Passage shown:
※ ※ ※

Can we have our workers back, please!
Come and settle in Wroclaw – billboards like this are to be displayed in London and other British cities in coming weeks with a view to attracting young Poles to seek their career opportunities there instead of in the UK.
Some 200,000 Poles have found legal employment in the UK over the past two years. Not all of them of course work in the field in which they have been trained and there are many cases of university graduates washing the dishes in restaurants.
There are also many people who’ve made professional careers in the London City but eager to return to Poland for family reasons for example. It is to such people that the city of authorities of Wroclaw have addressed their campaign. Even though the unemployment rate in the city is around 10 percent, the current investment boom has created a shortage of highly-skilled personnel in some fields.
Krzysztof Adamus of the Wroclaw branch of the recruitment company Adecco Poland says the campaign is a very good idea.
‘Most of these people were abroad because they couldn’t find a job here. At this time, Poland can offer them employment opportunities, so this is a very good idea of the city authorities of Wrocław. These people gained much experience in London and they should have no problem in finding jobs in Wrocław.”

※ ※ ※

Supplied data:
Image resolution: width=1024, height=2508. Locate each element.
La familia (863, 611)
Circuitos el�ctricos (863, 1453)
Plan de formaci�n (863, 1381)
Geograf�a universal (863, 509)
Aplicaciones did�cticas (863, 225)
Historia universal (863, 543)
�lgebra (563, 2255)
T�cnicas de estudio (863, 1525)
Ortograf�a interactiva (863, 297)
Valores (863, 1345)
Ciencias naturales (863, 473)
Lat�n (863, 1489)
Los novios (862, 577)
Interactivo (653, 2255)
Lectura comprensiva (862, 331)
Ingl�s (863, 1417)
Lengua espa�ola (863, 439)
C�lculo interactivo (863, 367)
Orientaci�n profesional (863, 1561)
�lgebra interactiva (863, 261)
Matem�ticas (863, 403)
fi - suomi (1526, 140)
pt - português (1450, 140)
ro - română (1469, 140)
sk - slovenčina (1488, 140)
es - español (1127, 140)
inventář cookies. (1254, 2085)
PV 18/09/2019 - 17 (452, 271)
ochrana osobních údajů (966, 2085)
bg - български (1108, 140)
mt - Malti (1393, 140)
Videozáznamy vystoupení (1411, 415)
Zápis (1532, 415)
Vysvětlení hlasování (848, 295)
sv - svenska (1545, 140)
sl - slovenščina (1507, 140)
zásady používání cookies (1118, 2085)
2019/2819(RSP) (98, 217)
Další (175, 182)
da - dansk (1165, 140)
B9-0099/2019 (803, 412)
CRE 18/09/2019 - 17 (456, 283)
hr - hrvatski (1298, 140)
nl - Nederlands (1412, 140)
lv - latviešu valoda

※ ※ ※

Exercise tasks:
**1)** Answer from the Wroclaw article:
(a) How many Poles have found legal employment in the UK over the past two years?
(b) Around what level is the unemployment rate in Wroclaw?
(c) For which recruitment company's Wroclaw branch does Krzysztof Adamus work?
**2)** Please repeat the stretch of the Wroclaw article from "Can we have" through "of in the UK." word for word.
**3)** Go on with the Wroclaw article from the point where it stops.

Answer set:
**1)**
(a) Some 200,000.
(b) Around 10 percent.
(c) Adecco Poland.

**2)**
Can we have our workers back, please!
Come and settle in Wroclaw – billboards like this are to be displayed in London and other British cities in coming weeks with a view to attracting young Poles to seek their career opportunities there instead of in the UK.

**3)**
The Polish National Tourist Office in London is one of Wroclaw’s partner organizations in the campaign. Ewa Binkin told me she’s confident that many Poles now living in the UK will be returning to Poland in near future.
‘I’m absolutely certain that this influx of Poles coming to Britain is tempoirary. It will not last long. These people are very highly educated and they realize that the opportunities in Britain are only to enhance their chances when they return to Poland. I’m sure that if the Polish economy continues growing they will be coming back to Poland’.
On September 10, a big festival is to be organized in the London district of Ealing, where some 30 thousand Poles live at the moment, within the framework of the campaign. For the Polish National Tourist Office in London it will also be an opportunity to promote Wroclaw among the British public
‘…as one of the most beautiful tourist destinations in Poland. We want the British people to come to Poland, to Wroclaw, to take part in newly-emerging tourist such as medical tourism. We hope this will increase employment in Poland and make Wroclaw more popular’.
The ‘Come to Wroclaw’ campaign is also targeted at the Polish community in Ireland which is estimated at some 80,000 are legally working and maybe 120,000 are unregistered.